- **MATERIAL TO PROCESS**
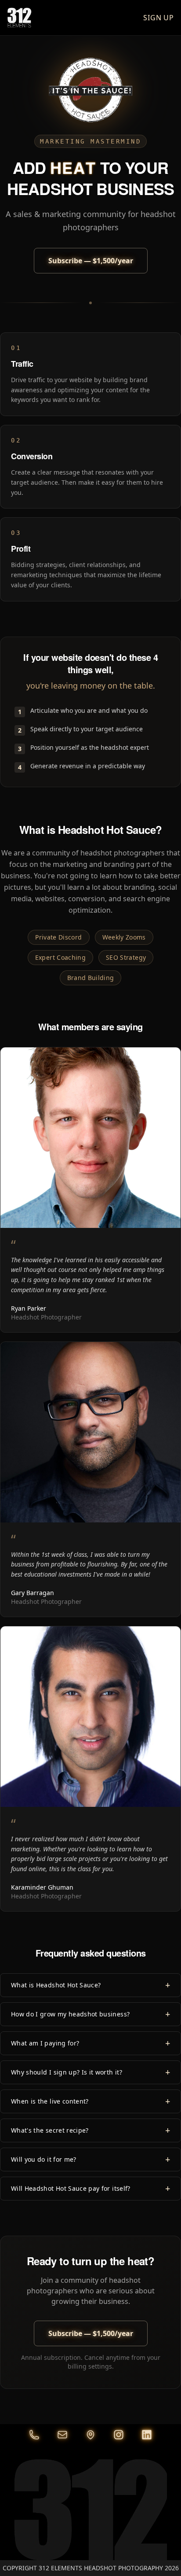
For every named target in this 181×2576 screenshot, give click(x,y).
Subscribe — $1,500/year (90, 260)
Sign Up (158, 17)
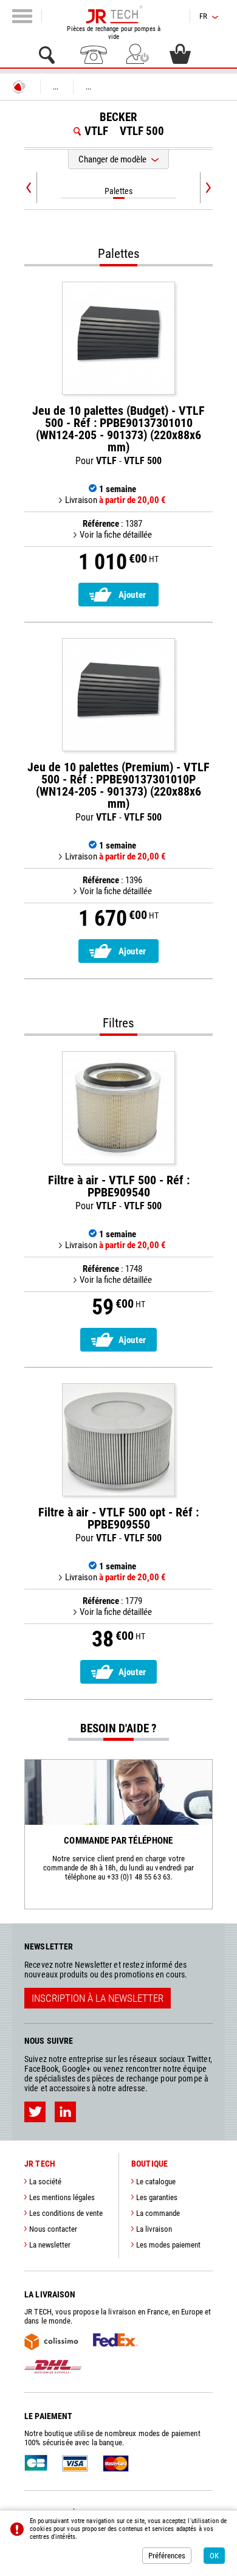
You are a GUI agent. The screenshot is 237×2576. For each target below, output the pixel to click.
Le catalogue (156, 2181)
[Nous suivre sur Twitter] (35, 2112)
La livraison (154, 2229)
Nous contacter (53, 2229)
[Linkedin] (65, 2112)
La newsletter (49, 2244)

* * *

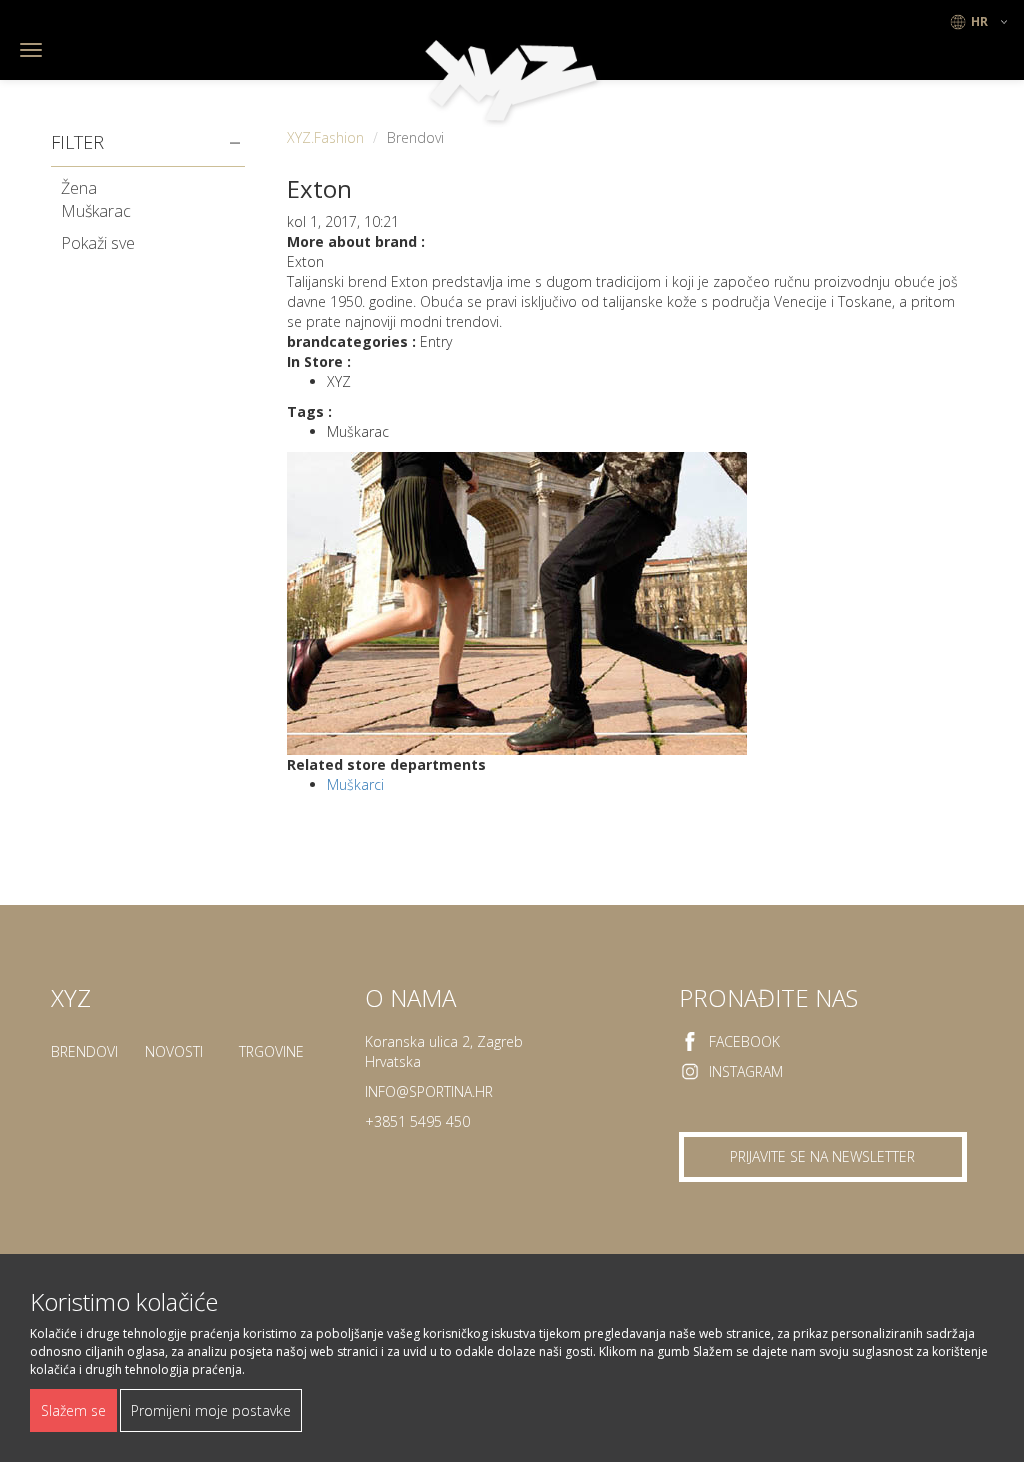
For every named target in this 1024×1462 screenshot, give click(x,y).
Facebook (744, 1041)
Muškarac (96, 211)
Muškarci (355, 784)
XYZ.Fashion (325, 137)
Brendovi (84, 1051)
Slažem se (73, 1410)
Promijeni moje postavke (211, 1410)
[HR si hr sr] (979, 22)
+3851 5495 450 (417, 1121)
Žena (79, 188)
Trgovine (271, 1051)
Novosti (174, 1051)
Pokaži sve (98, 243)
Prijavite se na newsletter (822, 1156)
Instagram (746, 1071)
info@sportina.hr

- **WORK TO COMPLETE**
Restate word for word the lines of the data above, starting at the line containing "Žena (79, 188)" and ending at the line containing "info@sportina.hr", both included, and nothing more.

- **OUTPUT**
Žena (79, 188)
Trgovine (271, 1051)
Novosti (174, 1051)
Pokaži sve (98, 243)
Prijavite se na newsletter (822, 1156)
Instagram (746, 1071)
info@sportina.hr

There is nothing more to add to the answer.